The chairman of the powerful House Intelligence Committee told Fox News that security leaks out of the Obama administration have not stopped despite an internal probe, and that President Obama has not done enough to turn off the spigot.
Without providing specifics about the new leaks, Rep. Mike Rogers, R-Mich., said the damaging release of sensitive information continues.
“We’ve seen more leaks, absolutely,” Rogers told Fox News in an interview Monday. “This is an opportunity for the president to be bold, to take a stand, to step up and say, ‘My administration will cooperate fully and that my staff ... should not and will not participate in coordinated or uncoordinated leaking of classified information for any reason. It's a crime.'"
Rogers, following up on criticisms of the leaks made last week by Dianne Feinstein, ithe Democratic chair of the Senate Intelligence Committee, Rogers agreed that human intelligence assets had been comprised.
“We know that sources have self selected out of cooperation around the world,” Rogers explained. “We know that operations have had to change. We know that operations have had to shut down.”

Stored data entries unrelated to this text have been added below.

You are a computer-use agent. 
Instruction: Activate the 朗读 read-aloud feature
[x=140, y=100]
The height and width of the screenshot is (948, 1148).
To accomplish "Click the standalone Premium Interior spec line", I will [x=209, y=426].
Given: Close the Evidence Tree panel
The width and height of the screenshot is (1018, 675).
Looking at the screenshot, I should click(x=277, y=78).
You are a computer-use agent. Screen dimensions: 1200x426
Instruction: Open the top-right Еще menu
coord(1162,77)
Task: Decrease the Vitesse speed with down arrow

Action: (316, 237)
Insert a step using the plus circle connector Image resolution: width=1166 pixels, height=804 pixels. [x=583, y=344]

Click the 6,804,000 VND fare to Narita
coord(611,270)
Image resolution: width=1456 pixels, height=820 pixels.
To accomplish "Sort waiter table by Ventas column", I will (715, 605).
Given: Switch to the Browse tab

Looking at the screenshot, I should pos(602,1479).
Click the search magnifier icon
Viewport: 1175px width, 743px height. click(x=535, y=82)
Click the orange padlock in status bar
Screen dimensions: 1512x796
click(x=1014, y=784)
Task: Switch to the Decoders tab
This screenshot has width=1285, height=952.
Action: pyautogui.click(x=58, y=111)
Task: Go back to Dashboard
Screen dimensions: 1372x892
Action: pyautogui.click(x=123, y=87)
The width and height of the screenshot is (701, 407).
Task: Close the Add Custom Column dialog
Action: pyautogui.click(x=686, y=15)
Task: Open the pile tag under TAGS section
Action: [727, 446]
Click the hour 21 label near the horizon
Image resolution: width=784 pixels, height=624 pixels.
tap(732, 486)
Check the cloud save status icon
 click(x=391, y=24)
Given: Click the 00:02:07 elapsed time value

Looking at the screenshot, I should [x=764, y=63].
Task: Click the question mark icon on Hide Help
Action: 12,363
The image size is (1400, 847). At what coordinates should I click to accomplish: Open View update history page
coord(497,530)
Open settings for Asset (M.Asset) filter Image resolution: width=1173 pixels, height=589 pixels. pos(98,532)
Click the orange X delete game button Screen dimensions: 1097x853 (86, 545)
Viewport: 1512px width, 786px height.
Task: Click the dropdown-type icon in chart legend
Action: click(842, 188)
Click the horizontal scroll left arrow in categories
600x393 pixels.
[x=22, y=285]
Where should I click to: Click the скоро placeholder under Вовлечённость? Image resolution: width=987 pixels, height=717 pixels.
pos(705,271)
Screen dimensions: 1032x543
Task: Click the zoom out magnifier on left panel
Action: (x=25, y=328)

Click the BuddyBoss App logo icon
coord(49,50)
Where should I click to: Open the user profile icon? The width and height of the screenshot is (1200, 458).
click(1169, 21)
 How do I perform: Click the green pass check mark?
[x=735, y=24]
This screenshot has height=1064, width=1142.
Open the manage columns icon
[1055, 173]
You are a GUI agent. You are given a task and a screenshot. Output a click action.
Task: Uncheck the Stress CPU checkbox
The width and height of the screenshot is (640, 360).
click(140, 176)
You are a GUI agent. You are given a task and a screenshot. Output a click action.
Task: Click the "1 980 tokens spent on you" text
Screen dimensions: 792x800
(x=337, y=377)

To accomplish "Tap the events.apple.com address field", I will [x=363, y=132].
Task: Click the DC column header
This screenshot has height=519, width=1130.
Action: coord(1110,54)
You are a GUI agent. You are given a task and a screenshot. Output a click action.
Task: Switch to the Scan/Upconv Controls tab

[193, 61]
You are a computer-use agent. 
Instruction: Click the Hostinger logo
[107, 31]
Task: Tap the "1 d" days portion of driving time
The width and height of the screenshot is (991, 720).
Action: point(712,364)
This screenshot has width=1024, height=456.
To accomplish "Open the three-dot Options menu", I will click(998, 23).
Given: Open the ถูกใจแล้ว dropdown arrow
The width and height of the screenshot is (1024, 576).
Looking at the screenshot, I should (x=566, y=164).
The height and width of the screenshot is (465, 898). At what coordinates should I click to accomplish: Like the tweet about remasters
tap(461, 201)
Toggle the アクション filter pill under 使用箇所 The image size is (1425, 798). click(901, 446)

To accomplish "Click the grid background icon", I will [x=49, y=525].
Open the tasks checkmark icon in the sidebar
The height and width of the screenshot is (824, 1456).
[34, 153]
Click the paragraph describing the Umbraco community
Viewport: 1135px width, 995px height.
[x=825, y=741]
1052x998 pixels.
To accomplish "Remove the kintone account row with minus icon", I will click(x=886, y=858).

Based on the work by his committee investigators, the congressman joined other Republicans by claiming that the classified information came from a small group of people who have access to the White House.
“It is very clear that somebody who had access to White House situation room, had very senior covert action classified material was responsible for some of these leaks," he said. "That is not a big group of people."
On the level of cooperation from the White House, Rogers suggested it was lacking.
“I don't feel comfortable today that this administration has made every person available when the investigator needs to talk to them and the records they need to provide in a timely way. I'm not comfortable yet," Rogers said.
A congressional staffer told Fox News on Monday that the White House had yet to respond to a July 12 letter from House Judiciary Committee Chairman Lamar Smith, R-Texas, who told President Obama he’d like to interview seven current and former administration officials who may know something about a spate of national security leaks.
The request follows suggestions by lawmakers a day earlier that they’re interested in potentially pursuing a congressional investigation into the leaks, on top of the Department of Justice-led probe.
“Concern about these leaks knows no party line. When national security secrets leak and become public knowledge, our people and our national interests are jeopardized. And when our enemies know our secrets, American lives are threatened,” Smith said in a letter to the president.
The administration officials he'd like to interview are National Security Adviser Thomas Donilon, Director of National Intelligence James Clapper, former White House Chief of Staff Bill Daley, Assistant to the President for Homeland Security and Counterterrorism John Brennan, Deputy National Security Adviser Denis McDonough, Director for Counterterrorism Audrey Tomason and National Security Adviser to the Vice President Antony Blinken.
The White House did not respond to Fox News's request Monday for comment for this story.
And last Thursday, the White House downplayed comments by David Axelrod, Obama's top political strategist, who said the president didn't leak anything, then followed up by saying the president did not authorize the leaks.
“All those statements are completely true," White House Press Secretary Jay Carney said. "I stand by what I've said and what Mr. Axelrod and the president said. What I can tell you is that there are investigations ongoing, and I'm not going to comment on the specifics of the investigations.”